Kernel requests via page faults

NickJohnson · Post by **NickJohnson** » Tue Sep 14, 2010 2:52 pm

I just got this interesting idea, and wondered how practical it would be. What if, instead of using direct software interrupts, system calls were made by causing page faults at certain addresses? It would almost be like memory mapped I/O to the kernel: instead of calling a function, data could be read and written from the kernel just like addressing an array. For simple system calls which access indexed information, such as calls for memory management, or process metadata access, this would be a very nice interface. If the type of system call were encoded in the frame address bits, and these pseudo-frames were themselves subject to memory management, it would even be possible to pass them around like capabilities, granting other processes the ability to make system calls as if they were the granting process. Even further, the kernel could offer routing of page faults from shared pseudo-frames back to the original process, allowing any process to provide a memory mapped interface to itself. I'm sure there are quite a few interesting things that could be derived from this mechanism.

Anyway, the major hurdle would obviously be deciding to/from which register or memory location the result/argument for the "system call" should be stored/loaded. The pseudo-memory-access has to be transparent, so it could be done from ordinary code. Unless I'm mistaken, the faulting instruction would have to be decoded to figure this information out. How many different instructions does the x86 have to read/write memory?

Are there any other issues with this (other than the fact that it would be easy to accidentally make a series of a hundred system calls)?

NickJohnson · Post by **NickJohnson** » Tue Sep 14, 2010 4:39 pm

Well, I can't imagine it would be much slower than a normal system call, since it's basically the same mechanism (excluding the decoding of the faulting instruction). It would only be useful if you only had to send or receive one register of data at a time, which would still be fine for most system calls about memory and process management; anything more complex would warrant a normal software interrupt.

Brendan · Post by **Brendan** » Tue Sep 14, 2010 9:14 pm

Hi,

NickJohnson wrote:Unless I'm mistaken, the faulting instruction would have to be decoded to figure this information out. How many different instructions does the x86 have to read/write memory?

Surely you'd use CR2 to determine which address was used to cause the fault?

NickJohnson wrote:Well, I can't imagine it would be much slower than a normal system call, since it's basically the same mechanism (excluding the decoding of the faulting instruction).

Compared to SYSCALL and SYSENTER, a software interrupt is slow. An exception would be slower than software interrupts, because you need to figure out whether the cause of the exception was a programming error or was deliberate (e.g. several potential branch mispredictions before you can know it was a kernel API call) and you have to assume it was caused by a programming error until you know it wasn't (e.g. use an interrupt gate rather than a trap gate, store CR2 somewhere in case a second page fault occurs and trashes CR2, etc).

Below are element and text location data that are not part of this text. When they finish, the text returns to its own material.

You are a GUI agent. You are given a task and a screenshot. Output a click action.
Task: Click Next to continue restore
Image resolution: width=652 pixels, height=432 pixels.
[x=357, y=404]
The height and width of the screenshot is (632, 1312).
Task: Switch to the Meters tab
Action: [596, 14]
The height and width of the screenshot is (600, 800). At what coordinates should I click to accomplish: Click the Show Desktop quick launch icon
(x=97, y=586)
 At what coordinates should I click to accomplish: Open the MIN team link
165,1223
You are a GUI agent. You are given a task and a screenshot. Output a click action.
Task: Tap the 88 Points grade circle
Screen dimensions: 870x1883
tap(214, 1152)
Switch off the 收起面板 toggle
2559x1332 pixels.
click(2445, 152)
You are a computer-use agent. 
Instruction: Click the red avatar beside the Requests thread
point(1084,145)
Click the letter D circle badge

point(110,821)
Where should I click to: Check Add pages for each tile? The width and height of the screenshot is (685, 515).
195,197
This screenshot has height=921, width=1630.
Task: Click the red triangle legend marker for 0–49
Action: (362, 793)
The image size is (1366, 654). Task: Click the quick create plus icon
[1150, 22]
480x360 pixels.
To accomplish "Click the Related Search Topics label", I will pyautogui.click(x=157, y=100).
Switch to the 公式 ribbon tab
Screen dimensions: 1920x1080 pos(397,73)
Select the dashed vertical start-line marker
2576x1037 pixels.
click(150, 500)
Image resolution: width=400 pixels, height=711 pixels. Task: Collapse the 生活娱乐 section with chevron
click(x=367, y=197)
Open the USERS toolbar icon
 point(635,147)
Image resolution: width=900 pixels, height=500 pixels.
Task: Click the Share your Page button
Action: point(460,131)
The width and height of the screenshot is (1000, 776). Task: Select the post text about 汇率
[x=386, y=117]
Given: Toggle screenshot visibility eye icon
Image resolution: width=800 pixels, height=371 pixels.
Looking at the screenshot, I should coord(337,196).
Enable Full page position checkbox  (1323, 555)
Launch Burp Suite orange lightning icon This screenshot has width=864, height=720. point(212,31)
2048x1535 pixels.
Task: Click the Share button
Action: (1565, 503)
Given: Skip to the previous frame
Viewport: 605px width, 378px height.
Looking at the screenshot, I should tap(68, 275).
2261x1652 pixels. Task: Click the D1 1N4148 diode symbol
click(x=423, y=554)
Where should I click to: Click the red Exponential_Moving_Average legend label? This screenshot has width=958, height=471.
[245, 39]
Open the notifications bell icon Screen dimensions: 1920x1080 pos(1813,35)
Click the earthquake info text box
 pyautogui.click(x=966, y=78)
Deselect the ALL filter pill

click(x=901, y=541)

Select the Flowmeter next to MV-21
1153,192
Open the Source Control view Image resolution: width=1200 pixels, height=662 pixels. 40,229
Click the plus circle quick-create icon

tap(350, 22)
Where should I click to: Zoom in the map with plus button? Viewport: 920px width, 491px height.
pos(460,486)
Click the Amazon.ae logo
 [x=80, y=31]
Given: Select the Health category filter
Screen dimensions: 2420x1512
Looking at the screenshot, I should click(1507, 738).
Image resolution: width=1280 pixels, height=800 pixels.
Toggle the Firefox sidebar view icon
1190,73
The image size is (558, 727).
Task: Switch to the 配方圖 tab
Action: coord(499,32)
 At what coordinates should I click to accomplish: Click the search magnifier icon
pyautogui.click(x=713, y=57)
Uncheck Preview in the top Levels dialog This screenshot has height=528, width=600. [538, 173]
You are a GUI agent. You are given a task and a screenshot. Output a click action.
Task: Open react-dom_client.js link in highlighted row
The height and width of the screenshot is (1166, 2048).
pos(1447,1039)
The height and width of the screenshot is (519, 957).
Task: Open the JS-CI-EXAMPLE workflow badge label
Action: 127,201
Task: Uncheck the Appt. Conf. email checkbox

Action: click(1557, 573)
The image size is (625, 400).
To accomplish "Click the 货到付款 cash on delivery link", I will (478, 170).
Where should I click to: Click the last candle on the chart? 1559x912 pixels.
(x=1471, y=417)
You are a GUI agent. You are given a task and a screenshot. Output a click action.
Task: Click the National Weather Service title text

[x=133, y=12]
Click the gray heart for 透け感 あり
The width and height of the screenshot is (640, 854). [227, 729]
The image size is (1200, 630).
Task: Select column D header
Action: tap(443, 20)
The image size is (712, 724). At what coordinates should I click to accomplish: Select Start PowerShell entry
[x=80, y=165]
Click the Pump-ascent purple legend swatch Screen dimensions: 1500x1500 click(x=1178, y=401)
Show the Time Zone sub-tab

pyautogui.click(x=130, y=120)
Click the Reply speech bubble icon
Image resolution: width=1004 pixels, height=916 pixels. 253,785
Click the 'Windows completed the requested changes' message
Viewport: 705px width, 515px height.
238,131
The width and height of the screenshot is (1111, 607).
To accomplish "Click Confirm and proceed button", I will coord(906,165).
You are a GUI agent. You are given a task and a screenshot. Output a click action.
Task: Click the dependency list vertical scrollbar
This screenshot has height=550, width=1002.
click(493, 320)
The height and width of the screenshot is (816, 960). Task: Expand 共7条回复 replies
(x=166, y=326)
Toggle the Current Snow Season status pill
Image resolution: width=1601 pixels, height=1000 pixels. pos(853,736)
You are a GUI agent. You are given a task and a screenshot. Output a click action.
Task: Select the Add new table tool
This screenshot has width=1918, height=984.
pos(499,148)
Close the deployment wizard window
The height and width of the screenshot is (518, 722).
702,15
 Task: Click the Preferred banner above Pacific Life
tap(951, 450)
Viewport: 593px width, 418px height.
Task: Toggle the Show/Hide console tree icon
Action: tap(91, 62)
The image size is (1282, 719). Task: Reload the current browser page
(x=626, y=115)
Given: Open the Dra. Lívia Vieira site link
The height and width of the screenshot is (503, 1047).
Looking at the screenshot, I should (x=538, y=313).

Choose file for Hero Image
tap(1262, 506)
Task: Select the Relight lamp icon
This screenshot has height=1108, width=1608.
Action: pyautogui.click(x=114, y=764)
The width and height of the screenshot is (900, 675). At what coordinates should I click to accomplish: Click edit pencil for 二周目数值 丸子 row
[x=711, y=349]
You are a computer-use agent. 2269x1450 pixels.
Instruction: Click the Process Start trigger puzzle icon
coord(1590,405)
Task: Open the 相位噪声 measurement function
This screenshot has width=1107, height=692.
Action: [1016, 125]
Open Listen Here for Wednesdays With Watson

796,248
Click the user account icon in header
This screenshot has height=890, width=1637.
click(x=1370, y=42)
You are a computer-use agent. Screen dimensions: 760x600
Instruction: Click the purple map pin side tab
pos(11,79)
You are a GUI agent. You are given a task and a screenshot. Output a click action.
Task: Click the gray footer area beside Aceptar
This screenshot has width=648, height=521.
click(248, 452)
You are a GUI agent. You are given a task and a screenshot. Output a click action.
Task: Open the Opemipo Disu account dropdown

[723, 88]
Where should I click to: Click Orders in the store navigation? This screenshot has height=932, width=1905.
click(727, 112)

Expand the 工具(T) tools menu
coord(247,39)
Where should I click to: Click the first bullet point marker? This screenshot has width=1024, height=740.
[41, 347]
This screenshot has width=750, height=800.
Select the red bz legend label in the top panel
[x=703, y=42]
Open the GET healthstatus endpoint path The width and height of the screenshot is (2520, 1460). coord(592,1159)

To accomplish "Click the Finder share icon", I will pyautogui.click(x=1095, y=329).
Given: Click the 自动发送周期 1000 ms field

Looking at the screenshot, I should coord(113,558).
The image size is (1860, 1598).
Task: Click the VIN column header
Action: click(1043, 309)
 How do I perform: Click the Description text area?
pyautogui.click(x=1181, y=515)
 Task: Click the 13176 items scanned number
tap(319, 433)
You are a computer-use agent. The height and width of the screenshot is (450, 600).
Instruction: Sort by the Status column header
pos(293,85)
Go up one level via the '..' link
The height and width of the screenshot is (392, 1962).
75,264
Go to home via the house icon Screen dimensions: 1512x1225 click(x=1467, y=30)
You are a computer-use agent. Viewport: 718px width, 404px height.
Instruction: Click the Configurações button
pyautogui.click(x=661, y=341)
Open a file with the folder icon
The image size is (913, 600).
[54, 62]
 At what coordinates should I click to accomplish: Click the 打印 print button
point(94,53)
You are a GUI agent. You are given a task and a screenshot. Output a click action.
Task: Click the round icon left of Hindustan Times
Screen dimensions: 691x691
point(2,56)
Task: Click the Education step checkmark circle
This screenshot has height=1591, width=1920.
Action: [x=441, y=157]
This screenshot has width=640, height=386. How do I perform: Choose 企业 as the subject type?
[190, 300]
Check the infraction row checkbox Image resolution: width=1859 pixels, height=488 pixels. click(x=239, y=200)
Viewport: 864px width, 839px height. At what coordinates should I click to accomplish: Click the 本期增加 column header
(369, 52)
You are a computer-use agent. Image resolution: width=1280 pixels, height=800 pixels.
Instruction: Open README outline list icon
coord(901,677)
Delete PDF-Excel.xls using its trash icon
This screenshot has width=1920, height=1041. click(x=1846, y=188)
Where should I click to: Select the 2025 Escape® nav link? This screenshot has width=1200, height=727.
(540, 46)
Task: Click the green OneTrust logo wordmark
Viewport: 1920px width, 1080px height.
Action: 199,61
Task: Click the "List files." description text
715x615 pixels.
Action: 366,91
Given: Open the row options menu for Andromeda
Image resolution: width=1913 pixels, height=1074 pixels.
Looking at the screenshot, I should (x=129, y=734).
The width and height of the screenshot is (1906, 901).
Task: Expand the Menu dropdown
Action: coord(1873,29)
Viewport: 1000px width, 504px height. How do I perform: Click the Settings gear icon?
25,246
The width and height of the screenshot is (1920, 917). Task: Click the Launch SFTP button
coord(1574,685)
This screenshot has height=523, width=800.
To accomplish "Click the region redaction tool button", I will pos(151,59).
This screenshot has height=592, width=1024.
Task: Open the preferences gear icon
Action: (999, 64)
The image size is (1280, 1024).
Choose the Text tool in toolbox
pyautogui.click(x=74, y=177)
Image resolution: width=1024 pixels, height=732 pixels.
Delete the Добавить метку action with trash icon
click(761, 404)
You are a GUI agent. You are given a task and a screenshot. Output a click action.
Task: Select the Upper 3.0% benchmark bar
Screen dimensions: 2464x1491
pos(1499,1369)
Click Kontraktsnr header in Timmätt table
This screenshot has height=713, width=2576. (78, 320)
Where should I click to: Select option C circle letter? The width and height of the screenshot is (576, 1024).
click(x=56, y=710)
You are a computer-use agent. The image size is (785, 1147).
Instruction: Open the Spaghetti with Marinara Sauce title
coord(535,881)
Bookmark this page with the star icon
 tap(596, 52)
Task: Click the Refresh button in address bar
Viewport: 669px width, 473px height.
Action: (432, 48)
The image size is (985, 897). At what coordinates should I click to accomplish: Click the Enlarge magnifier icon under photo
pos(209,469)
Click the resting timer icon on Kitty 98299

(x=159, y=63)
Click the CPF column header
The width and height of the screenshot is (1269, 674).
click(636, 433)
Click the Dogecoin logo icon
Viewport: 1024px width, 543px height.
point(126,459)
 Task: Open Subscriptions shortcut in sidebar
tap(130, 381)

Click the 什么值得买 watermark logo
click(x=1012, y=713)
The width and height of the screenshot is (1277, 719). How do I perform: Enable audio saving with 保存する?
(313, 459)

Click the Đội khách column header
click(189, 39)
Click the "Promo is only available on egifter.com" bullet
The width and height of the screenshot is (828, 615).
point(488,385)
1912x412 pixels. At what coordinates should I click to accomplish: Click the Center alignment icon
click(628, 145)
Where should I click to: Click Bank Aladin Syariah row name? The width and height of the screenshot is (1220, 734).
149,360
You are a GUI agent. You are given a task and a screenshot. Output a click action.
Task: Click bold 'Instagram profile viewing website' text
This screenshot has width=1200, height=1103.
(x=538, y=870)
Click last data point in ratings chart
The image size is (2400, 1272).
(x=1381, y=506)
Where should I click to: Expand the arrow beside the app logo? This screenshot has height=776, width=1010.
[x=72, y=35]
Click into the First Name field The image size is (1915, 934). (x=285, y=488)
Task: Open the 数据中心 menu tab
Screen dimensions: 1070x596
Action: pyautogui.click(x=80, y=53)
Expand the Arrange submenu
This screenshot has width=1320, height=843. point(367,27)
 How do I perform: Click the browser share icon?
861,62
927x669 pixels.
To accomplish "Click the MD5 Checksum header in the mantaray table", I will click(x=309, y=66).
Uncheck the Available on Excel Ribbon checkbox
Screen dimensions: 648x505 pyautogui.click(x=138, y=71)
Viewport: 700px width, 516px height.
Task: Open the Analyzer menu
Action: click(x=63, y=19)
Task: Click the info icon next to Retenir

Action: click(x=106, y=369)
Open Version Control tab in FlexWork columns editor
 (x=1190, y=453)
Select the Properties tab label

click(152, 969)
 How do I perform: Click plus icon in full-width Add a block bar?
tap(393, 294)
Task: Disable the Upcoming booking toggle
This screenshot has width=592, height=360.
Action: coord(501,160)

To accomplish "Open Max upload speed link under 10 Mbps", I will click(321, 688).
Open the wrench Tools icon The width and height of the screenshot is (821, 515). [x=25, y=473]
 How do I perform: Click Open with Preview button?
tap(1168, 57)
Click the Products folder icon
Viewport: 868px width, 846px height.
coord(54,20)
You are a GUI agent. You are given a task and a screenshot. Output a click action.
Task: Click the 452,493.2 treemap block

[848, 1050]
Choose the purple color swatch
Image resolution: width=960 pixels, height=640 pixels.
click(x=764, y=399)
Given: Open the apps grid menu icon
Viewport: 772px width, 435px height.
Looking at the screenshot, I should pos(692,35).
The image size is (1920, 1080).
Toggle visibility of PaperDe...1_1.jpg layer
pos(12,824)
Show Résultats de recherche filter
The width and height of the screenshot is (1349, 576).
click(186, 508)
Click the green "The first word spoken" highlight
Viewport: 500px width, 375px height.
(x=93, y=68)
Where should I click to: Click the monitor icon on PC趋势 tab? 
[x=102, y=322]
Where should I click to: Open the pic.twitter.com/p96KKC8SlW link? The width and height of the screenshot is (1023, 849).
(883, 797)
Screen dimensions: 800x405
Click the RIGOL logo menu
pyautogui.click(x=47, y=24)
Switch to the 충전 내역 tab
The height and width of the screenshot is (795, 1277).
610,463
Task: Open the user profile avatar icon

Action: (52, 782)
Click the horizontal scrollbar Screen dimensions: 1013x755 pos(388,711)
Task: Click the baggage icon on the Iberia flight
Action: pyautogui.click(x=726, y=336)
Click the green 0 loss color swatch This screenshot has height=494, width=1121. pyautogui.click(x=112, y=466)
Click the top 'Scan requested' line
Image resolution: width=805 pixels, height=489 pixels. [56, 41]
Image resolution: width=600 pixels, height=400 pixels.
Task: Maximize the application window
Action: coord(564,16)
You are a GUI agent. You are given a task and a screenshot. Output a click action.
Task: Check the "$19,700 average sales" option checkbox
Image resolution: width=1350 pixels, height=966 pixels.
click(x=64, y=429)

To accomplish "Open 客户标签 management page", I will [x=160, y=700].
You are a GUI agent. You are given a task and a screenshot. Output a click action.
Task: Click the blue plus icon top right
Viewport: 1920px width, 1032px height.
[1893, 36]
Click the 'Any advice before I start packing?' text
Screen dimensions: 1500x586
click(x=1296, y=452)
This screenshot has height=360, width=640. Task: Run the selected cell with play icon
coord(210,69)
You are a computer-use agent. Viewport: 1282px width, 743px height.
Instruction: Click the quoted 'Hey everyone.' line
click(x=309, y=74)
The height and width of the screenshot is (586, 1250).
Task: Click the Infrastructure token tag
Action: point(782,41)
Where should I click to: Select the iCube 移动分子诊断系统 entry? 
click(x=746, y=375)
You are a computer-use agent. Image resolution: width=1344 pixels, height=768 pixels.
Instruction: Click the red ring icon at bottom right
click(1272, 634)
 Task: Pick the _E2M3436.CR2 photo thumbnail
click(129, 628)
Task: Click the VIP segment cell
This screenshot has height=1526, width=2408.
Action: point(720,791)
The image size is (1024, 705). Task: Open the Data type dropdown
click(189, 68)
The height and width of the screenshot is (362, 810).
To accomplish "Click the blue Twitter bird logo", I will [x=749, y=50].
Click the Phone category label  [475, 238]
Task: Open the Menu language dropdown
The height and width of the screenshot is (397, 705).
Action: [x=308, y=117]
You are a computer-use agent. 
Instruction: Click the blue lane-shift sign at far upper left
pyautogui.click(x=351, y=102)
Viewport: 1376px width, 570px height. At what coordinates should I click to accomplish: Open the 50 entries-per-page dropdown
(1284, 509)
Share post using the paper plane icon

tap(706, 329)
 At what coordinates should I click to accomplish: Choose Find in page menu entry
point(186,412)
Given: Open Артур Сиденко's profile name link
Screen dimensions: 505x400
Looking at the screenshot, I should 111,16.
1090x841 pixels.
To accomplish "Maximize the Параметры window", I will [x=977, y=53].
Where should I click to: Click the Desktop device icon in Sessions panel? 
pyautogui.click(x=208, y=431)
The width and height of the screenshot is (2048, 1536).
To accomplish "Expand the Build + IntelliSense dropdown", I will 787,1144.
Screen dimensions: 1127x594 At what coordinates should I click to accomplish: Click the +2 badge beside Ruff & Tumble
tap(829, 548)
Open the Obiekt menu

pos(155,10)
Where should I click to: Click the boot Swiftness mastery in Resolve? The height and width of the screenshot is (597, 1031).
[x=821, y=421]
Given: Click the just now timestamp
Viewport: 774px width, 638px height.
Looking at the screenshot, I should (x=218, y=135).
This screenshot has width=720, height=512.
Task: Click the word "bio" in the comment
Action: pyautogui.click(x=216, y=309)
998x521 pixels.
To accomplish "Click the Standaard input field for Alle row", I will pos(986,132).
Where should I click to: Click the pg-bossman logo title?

You forgot to say what you thought the advantage might be. Are there any?

NickJohnson wrote:It would only be useful if you only had to send or receive one register of data at a time, which would still be fine for most system calls about memory and process management; anything more complex would warrant a normal software interrupt.

Why? You'd be able to use all registers to pass data to the "syscall" and use all registers to return data from the "syscall".

Cheers,

Brendan

NickJohnson · Post by **NickJohnson** » Tue Sep 14, 2010 9:42 pm

What I meant was not to have a fault at a specific address simply be a way of numbering system calls (just one software interrupt is enough), but instead to be a way of transparently giving and taking data from the program, just like memory mapped I/O. For example, if you tried to load from one of these special addresses into register ECX, the kernel would not only realize that an fault at that address meant a system call, but also would store the result of that system call in ECX without modifying the other registers. That way you could write C code that seems to be simply dereferencing pointers but is actually performing system calls behind the scenes.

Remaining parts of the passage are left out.